Власть Слепого Бога над Ма’элКотом была сугубо материальной: ее воплощал мыслепередатчик, имплантированный в череп физического тела Ма’элКота и оставшийся в его материальном трупе. И хотя в каком-то смысле Ма’элКот был таким же коллективным разумом, как Слепой Бог, он оставался личностью; и личность эта была прежде всего художником, и он не мог вынести разрушения прекрасного.
Соединенная мощь массы его поклонников и Чамбарайи позволяла богу настраивать свою ауру даже на гармоники мирового разума. Он разлился рекой, навязывая свою волю великой симфонии, которой был Т’нналлдион – Мир.
Его удар был изящен: он расширил силовой Щит, отсекавший Анхану от Трансфера Уинстона, до пределов всей планеты. В долю секунды прервались передачи от всех Актеров в Надземном мире.
А в следующий миг он добавил в Песнь мира новую ноту. Ни Кейн, ни я не смогли внятно описать ее действие. Можно сказать, что он слегка подправил местные законы физики.
Он уничтожил вероятность воплощения Слепого Бога.
Уничтожил напрочь: на квантовом уровне.
Малая доля Слепого Бога, которая простиралась до Надземного мира, распалась, и остатки ее брызнули фонтаном угольно-черных осколков.
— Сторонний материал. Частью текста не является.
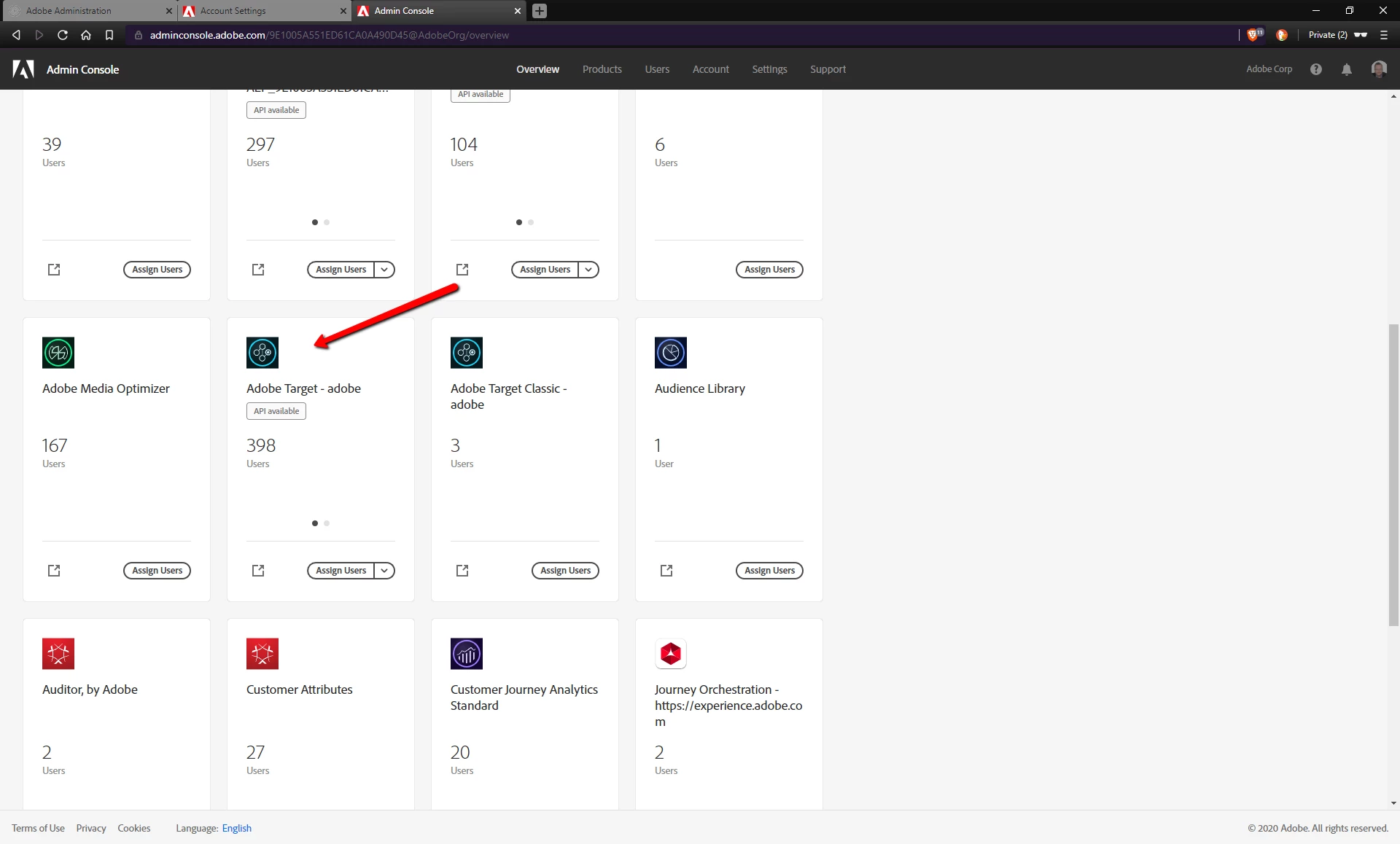Expand Assign Users dropdown on 104 Users card
The image size is (1400, 844).
coord(588,270)

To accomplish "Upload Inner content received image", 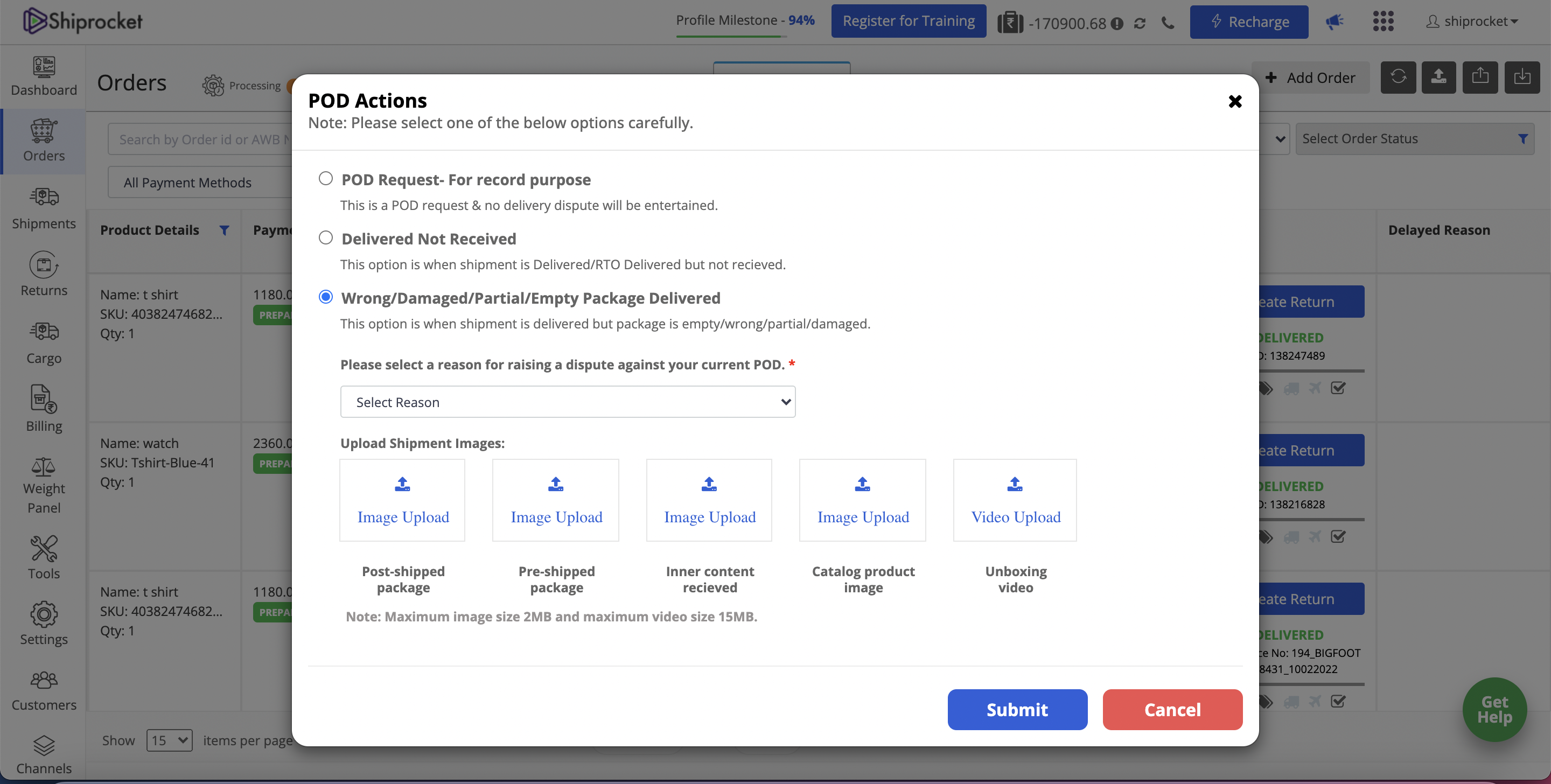I will (709, 500).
Тварь, будто рассеченный лопатой червь, свернулась клубком в своем логове, чтобы зализывать раны и копить злобу.
Социальные полицейские в Анхане ощутили эту перемену: на них внезапно накатила паника, настоящая паника, древняя паника – беспричинный ужас оттого, что ты заблудился в темном ночном лесу и оказался во власти нечеловеческого бога. Многие кричали, все до единого – пошатнулись, большинство бежало прочь, иные обратили оружие друг против друга или стреляли в воздух.
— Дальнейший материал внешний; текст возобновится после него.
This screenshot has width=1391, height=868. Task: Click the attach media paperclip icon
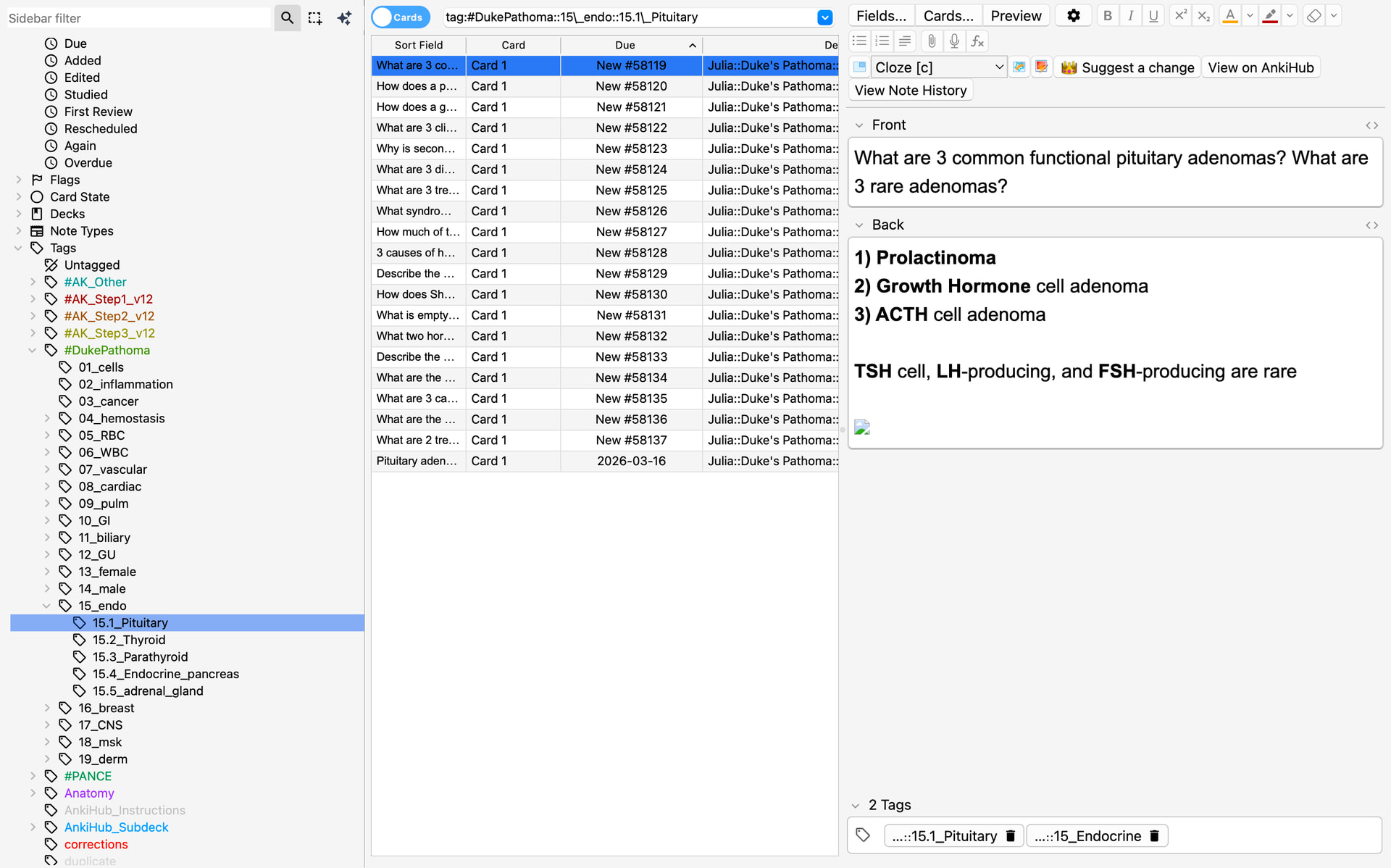pos(932,41)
Некоторые направили свое оружие на Кейна, павшего на колени посреди Божьей дороги, другие – на лимузин, третьи целились в любую мишень, какая попадется. Все они погибли, не успев нажать на спусковой крючок.
Несколько соцполов выжили. Я еще не решил, что с ними делать.
Покуда пусть посидят в Яме.
Когда Кейн закончил свой рассказ о конце света, я поразился иронии судьбы.
– Ты сделал его богом. Ты даровал ему преображение, и он вознесся на небеса. В день Успения.
– Ага.
– Ты взял легенду о Кейне и Ма’элКоте и воплотил ее в жизнь.
– Легенда, – промолвил Кейн, – это такое неопределенное понятие…
– Ты победил врага, исполнив заветное его желание.